:: Tekstblok ::
>>>>

VAN EXPERIMENT TOT STEVIG BELEID: EVOLUTIE EN BELANGRIJKE MIJLPALEN
Foto © Dijk92
Sinds de opname in het Erfgoeddecreet van 2004 zijn de cultureelerfgoedconvenants uitgegroeid tot een gewaardeerd instrument voor het lokale en bovenlokale cultureelerfgoedbeleid. Wat begon als een experimentele samenwerking met enkele steden, is nu een breed gedragen model dat erfgoedzorg lokaal verankert én versterkt.
De decretale doelstelling van het convenant is helder: lokale besturen aanzetten om een duurzaam en integraal beleid te voeren voor het aanwezige cultureel erfgoed. Twee instrumenten staan daarbij centraal: > het vergroten van het maatschappelijke draagvlak; > uitwisseling van kennis en expertise.
Het zijn de basisvoorwaarden voor een efficiënt en effectief lokaal erfgoedbeleid.

Foto © CO7
Duurzame beleidsontwikkeling
Het decreet van 2004 definieerde een cultureelerfgoedconvenant als volgt: “een overeenkomst met resultaatsverbintenis tussen de Vlaamse Gemeenschap en een gemeente of een samenwerkingsverband van omliggende gemeenten met het oog op de uitbouw van een duurzaam en integraal beleid met betrekking tot het cultureel erfgoed op lokaal niveau.” Tot op vandaag blijft deze definitie in de kern nog steeds overeind.
Invoering beleidsperiode
Het decreet introduceerde een beleidsperiode van maximaal zes jaar per convenant. In de experimentele fase werden de convenants jaarlijks hernieuwd. Het opzet in 2004 was om jaarlijks drie nieuwe erfgoedconvenants te sluiten, waardoor het aantal convenants geleidelijk groeide.
De lokale besturen volgen deze procedure:
- Jaar 1 van de gemeentelijke legislatuur: lokale besturen maken, in afstemming met de lokale meerjarenplanning, hun aanvraag op voor de subsidiëring van het intergemeentelijke samenwerkingsverband om het lokale cultureelerfgoedbeleid uit te voeren.
- Jaar 2: de aanvraag wordt ingediend en behandeld door de Vlaamse Gemeenschap, wat al dan niet resulteert in een convenant;
- Jaar 3: start van het convenant.

<<<<

:: Opdracht 1 ::
Bepaal voor elke bewering of ze overeenkomt met de tekst over de cultureelerfgoedconvenants. Antwoord per bewering met ja of nee en citeer letterlijk de woorden uit de tekst die de doorslag geven. (a) In de experimentele fase werden de convenants om de zes jaar hernieuwd. (b) Het decreet voerde een beleidsperiode van maximaal zes jaar per convenant in. (c) In jaar 2 dient men de aanvraag in en behandelt de Vlaamse Gemeenschap ze.
:: Opdracht 2 ::
Hoeveel nieuwe erfgoedconvenants wilde men in 2004 jaarlijks sluiten volgens de tekst over de cultureelerfgoedconvenants?
:: Opdracht 3 ::
Zet alstublieft de tekst over de cultureelerfgoedconvenants voort, vanaf de zin na de laatste zin die er staat.

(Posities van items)
>>>>

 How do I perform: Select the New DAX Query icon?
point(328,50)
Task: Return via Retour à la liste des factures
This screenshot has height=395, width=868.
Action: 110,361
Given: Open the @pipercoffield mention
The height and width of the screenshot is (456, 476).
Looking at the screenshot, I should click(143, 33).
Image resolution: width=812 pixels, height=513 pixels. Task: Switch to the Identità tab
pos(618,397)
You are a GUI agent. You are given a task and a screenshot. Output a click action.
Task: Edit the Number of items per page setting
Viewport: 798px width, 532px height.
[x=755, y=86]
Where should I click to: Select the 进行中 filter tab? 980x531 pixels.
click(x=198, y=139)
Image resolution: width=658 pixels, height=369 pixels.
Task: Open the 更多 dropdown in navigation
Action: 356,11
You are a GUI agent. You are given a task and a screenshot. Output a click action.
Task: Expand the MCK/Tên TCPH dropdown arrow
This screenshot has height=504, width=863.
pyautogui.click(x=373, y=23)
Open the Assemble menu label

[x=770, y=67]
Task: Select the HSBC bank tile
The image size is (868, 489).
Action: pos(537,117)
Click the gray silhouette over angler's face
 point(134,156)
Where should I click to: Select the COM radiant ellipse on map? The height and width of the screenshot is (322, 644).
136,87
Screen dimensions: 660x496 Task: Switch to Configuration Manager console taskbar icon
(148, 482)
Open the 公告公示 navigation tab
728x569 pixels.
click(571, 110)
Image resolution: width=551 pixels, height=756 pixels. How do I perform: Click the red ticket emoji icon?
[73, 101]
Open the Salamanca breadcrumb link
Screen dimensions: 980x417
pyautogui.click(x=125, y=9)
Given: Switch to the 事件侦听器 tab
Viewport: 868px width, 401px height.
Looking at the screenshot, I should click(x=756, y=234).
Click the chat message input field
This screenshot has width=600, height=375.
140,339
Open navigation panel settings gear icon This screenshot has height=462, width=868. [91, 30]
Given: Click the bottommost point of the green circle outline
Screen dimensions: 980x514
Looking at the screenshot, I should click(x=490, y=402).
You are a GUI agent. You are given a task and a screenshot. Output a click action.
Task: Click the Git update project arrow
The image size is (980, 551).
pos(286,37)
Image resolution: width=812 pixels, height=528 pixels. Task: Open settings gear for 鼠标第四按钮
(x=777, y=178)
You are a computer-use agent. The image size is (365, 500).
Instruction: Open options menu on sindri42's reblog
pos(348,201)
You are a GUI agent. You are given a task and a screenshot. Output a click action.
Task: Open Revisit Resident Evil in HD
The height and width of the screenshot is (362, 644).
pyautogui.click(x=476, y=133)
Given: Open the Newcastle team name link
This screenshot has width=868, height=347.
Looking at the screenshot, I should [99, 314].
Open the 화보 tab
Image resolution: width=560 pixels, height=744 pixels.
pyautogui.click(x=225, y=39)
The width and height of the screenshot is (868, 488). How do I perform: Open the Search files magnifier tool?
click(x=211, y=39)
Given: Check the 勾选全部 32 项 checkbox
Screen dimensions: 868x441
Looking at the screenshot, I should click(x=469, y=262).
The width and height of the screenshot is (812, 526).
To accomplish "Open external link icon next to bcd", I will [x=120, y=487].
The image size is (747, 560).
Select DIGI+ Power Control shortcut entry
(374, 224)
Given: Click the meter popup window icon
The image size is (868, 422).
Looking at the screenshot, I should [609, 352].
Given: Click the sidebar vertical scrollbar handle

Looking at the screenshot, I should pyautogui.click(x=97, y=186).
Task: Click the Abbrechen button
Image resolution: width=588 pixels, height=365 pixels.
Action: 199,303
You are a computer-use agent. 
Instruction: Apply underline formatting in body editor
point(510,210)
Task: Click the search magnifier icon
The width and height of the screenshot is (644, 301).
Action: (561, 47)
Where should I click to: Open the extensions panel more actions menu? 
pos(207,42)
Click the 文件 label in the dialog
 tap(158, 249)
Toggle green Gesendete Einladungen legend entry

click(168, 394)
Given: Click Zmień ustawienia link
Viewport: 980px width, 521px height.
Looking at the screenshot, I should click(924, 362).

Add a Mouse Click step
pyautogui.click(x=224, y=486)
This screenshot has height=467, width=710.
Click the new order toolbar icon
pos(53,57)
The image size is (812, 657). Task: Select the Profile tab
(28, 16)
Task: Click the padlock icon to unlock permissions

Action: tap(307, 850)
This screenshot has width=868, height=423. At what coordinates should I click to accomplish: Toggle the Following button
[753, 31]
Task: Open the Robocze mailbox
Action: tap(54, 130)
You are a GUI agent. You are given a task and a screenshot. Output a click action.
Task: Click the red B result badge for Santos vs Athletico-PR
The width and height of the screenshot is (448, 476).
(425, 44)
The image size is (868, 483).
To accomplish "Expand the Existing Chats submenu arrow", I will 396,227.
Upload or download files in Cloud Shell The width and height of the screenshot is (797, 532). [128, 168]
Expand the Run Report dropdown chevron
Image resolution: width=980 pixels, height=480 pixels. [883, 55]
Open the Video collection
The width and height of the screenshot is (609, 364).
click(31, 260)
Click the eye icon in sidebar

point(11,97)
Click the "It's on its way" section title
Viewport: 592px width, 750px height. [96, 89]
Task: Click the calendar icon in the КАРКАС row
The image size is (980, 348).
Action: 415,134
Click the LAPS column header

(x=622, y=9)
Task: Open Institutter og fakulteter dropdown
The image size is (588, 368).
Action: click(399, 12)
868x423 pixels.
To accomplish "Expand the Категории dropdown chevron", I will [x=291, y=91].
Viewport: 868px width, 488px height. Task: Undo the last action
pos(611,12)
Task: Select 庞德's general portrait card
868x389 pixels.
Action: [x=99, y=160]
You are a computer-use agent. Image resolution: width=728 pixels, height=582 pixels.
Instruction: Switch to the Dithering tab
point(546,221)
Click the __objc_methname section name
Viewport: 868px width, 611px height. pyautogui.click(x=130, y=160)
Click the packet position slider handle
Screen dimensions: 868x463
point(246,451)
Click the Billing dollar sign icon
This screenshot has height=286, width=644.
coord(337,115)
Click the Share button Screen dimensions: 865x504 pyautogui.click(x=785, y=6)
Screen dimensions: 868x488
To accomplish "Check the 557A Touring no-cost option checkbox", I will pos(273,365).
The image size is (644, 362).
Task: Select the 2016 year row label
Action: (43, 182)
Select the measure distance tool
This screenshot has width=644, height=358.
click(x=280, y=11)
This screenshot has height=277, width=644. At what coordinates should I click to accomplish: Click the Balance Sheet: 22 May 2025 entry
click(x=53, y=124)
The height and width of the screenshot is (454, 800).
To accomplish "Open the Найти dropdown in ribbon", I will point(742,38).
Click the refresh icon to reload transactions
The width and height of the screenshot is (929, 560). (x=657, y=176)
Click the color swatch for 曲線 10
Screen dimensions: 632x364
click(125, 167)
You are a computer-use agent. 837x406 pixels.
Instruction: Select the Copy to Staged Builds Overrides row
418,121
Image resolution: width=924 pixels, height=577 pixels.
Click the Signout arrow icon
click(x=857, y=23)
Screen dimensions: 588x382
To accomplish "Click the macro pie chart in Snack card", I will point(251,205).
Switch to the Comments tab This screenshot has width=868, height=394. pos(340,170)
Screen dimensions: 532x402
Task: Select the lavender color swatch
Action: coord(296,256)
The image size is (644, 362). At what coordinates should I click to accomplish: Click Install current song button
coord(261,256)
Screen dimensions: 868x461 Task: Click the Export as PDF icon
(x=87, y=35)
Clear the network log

<<<<

:: Antwoord 1 ::
(a) Nee: "In de experimentele fase werden de convenants jaarlijks hernieuwd."
(b) Ja: "Het decreet introduceerde een beleidsperiode van maximaal zes jaar per convenant."
(c) Ja: "de aanvraag wordt ingediend en behandeld door de Vlaamse Gemeenschap"

:: Antwoord 2 ::
Drie nieuwe erfgoedconvenants per jaar.

:: Antwoord 3 ::
Voor het convenant met de Vlaamse Gemeenschapscommissie (VGC) geldt een afwijkende beleidsperiode die de legislatuur van het Vlaams Parlement volgt. Zo is er afstemming mogelijk met de brede cultuurbeleidsplanning van de VGC.

Erfgoedcel Denderland - Foto © Gert Swillens
Intergemeentelijke samenwerking
Ook kleinere gemeenten stappen in
In de eerste jaren konden vooral de grotere steden een convenant sluiten. Al snel bleek dat ook kleinere steden en gemeenten baat hadden bij de ondersteuning die een convenant kon bieden. Daarom voorzag het Erfgoeddecreet van 2004 ruimte voor intergemeentelijke samenwerkingsverbanden (IGS): clusters van lokale besturen die samen een cultureelerfgoedcel konden oprichten en een gedeeld beleid voeren. Vanaf toen stapten meer en meer samenwerkingsverbanden in.
Financiering en regionale spreiding
Met de decretale verankering van de convenants kwam er ook een specifieke financieringswijze.
- Eerst werden de subsidies gekoppeld aan de inwonersaantallen en ingedeeld in enkele types van grootte.
- Sinds het decreet van 2017 zijn niet langer de inwonersaantallen bepalend voor de hoogte van het subsidiebedrag, maar wel de noden van het cultureel erfgoed en meer algemeen de kwaliteit van het plan van aanpak in het aanvraagdossier.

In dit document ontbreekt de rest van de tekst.